Aquila-plus: Prompt-Driven Visual-Language Models for Pixel-Level Remote Sensing Image Understanding
This work addresses the limitation of existing remote sensing vision-language models that focus on image-level understanding, enabling more precise pixel-level analysis for applications in remote sensing.
The authors tackled the problem of achieving fine-grained pixel-level visual-language alignment in remote sensing image understanding by proposing Aquila-plus, a mask-text instruction tuning method that incorporates mask regions into language instructions, which outperformed existing methods in various region understanding tasks.
The recent development of vision language models (VLMs) has led to significant advances in visual-language integration through visual instruction tuning, and they have rapidly evolved in the field of remote sensing image understanding, demonstrating their powerful capabilities. However, existing RSVLMs mainly focus on image-level or frame-level understanding, making it difficult to achieve fine-grained pixel-level visual-language alignment. Additionally, the lack of mask-based instructional data limits their further development.
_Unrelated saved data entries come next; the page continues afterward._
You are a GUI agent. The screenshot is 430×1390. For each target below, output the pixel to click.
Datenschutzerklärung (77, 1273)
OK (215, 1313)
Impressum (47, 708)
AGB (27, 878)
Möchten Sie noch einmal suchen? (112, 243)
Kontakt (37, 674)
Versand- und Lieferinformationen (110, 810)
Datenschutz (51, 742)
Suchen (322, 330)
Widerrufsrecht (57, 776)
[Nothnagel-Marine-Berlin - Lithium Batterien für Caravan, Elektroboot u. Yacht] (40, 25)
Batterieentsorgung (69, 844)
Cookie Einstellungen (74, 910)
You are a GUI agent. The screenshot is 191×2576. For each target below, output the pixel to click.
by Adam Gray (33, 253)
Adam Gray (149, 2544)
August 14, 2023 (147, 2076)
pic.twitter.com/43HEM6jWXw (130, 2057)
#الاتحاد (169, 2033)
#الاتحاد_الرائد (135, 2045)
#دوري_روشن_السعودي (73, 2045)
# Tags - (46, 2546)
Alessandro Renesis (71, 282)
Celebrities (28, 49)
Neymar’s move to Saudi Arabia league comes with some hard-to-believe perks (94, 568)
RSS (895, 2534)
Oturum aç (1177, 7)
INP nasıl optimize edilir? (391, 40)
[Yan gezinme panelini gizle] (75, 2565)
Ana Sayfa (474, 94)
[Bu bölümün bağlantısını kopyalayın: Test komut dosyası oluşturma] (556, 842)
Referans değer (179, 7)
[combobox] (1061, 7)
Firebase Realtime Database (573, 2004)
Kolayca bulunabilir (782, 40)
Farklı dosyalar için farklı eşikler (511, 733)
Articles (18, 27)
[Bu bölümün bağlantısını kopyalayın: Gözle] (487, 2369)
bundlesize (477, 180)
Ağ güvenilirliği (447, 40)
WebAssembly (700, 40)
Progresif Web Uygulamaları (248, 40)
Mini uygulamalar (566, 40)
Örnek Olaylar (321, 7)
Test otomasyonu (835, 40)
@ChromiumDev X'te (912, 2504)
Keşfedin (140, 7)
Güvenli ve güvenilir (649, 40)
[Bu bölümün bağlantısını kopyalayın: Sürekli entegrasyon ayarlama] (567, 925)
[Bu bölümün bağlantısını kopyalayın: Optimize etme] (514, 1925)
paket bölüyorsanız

In this paper, we propose a mask-text instruction tuning method called Aquila-plus, which extends the capabilities of RSVLMs to achieve pixel-level visual understanding by incorporating fine-grained mask regions into language instructions. To achieve this, we first meticulously constructed a mask region-text dataset containing 100K samples, and then designed a visual-language model by injecting pixel-level representations into a large language model (LLM). Specifically, Aquila-plus uses a convolutional CLIP as the visual encoder and employs a mask-aware visual extractor to extract precise visual mask features from high-resolution inputs. Experimental results demonstrate that Aquila-plus outperforms existing methods in various region understanding tasks, showcasing its novel capabilities in pixel-level instruction tuning.